Este Jueguito de Avisar que se le Va a Detener Es, por lo Menos, Inmoral.

* ¿Qué Hace Carlos Imaz en la Calle?
El señor Carlos Imaz, que se presumía casi “hermano” de Rosario Robles, se llenó las manos de un dinero que todavía no sabemos cuál fue su destino pero que, definitivo, venía de las manos del hoy también “innombrable” Carlos Ahumada.
Al hacerlo, como dicen los escuincles, “lo besó el diablo”.
Y cometió ilícitos que conllevan castigos penales. O, por lo menos, eso piensan millones de mexicanos.
Porque no podría haber permisibilidad legal para embolsarse millones de parte de quien está siendo investigado por fraude. Simplemente el ciudadano tiene la obligación de conocer si este dinero que recibió el entonces funcionario público, y sobre todo miembro prominente del PRD, es cómplice de los presuntos delitos que se le imputan al empresario detenido en Cuba.
Y esto es lo que debe proceder, lo que concluye también el juez respectivo porque ha girado una orden de aprehensión en su contra.
Que ha sido magnificada, publicitada, casi embromada por el procurador Bernardo Bátiz.
Con lo que queda demostrado que no todos somos iguales ante la justicia.
El señor Imaz es esposo de una funcionaria muy cercana al jefe de gobierno de la Ciudad de México. Pero esa “cercanía”, ese formar parte de un mismo equipo de trabajo, de un proyecto político no le otorga ningún salvoconducto.
Menos todavía una Patente de Corzo que lo convierta en un “presunto delincuente” distinto de los demás y que deba ser tratado de forma singular.
Al contrario, si el gobierno que encabeza López Obrador quiere actuar, y convencer por tanto a la ciudadanía, como víctima de estos escándalos debería ser el más interesado en que la justicia actúe con celeridad y eficacia en la detención de los implicados.
No ha sido así.
Tanto René Bejarano como Carlos Imaz gozan de la mayor libertad.
Nada justifica, ni moral ni legalmente, la seguridad con la que el señor procurador de justicia del Distrito Federal asegura que el señor Imaz no habrá de fugarse al mismo tiempo que anuncia que en los próximos días se ejecutará la orden de aprehensión del juez XI de Distrito.
Esto es la peor de las burlas para todos los que han creído en el rayo de esperanza del perredismo.
Si la Procuraduría de Justicia del Distrito Federal no ha sido notificada formalmente de esta orden de aprehensión, cuál puede ser el motivo, el sentido de que su titular se adelante a dar ésta información.
Si se tratase de criminales, de narcotraficantes por ejemplo, estaríamos ante la mayor complicidad para su evasión. ¿Qué hace distinto a Carlos Imaz de ellos? ¿Por qué tratarlo como si hubiese excepciones en las órdenes de aprehensión dictadas por la autoridad judicial correspondiente?
Y no solamente esto, sino que el mismo Bátiz adelantó que Bejarano e Imaz habrán de devolver dinero, una parte de lo mucho que se llevaron, para que el juez “le reduzca la pena” y puedan salir en libertad condicional.
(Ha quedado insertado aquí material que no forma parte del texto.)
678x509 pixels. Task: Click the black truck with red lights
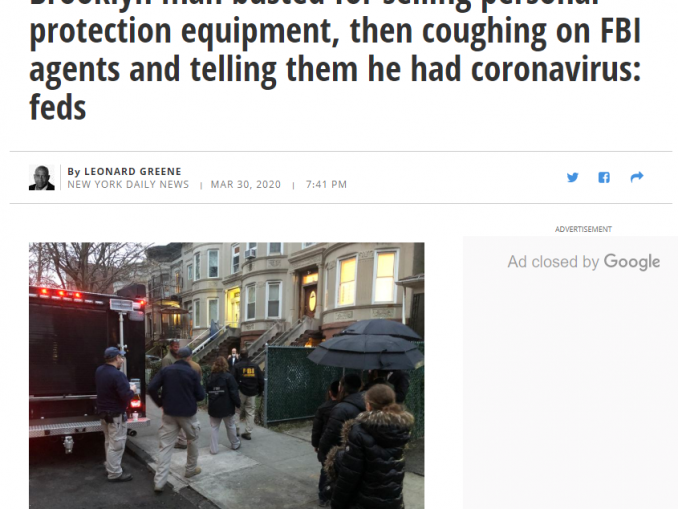coord(88,363)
Si eso no se llama parcialidad, intolerable en un responsable de aplicar la justicia en nuestro país además.
¿Por qué se toleran, incluso se provocan declaraciones de la señora Claudia Sheinbaum donde asegura que su marido, ahora un presunto delincuente, “va a dar la cara”? Otro tanto les debe haber dicho la esposa de Gustavo Ponce y por eso ahora está en libertad, escondido en algún lugar del mundo con sus muchos dólares.
Esto no puede ser calificado sino como una doble moral. Que es precisamente lo que los perredistas siempre se comprometieron a combatir.
La señora Sheinbaum para insistir en defender a su esposo tendría que haber renunciado, hacer estas declaraciones hasta grotescas (Dijo que era un “hombre honesto, integro y valiente”) al lado de López Obrador en un acto público es inadmisible.
¿Cómo puede el jefe de gobierno de la Ciudad de México insistir en sus críticas contra el poder público si tolera, incluso fomenta, estas conductas de complicidad?
Aquí habría que recordarles, a todos, que la moral no es un árbol que da moras. Lo que parecen haber sepultado en alguno de sus morrales, o de los portafolios donde cargaron con los dólares de Ahumada. Que, a final de cuentas, esa es la única realidad incontrovertible.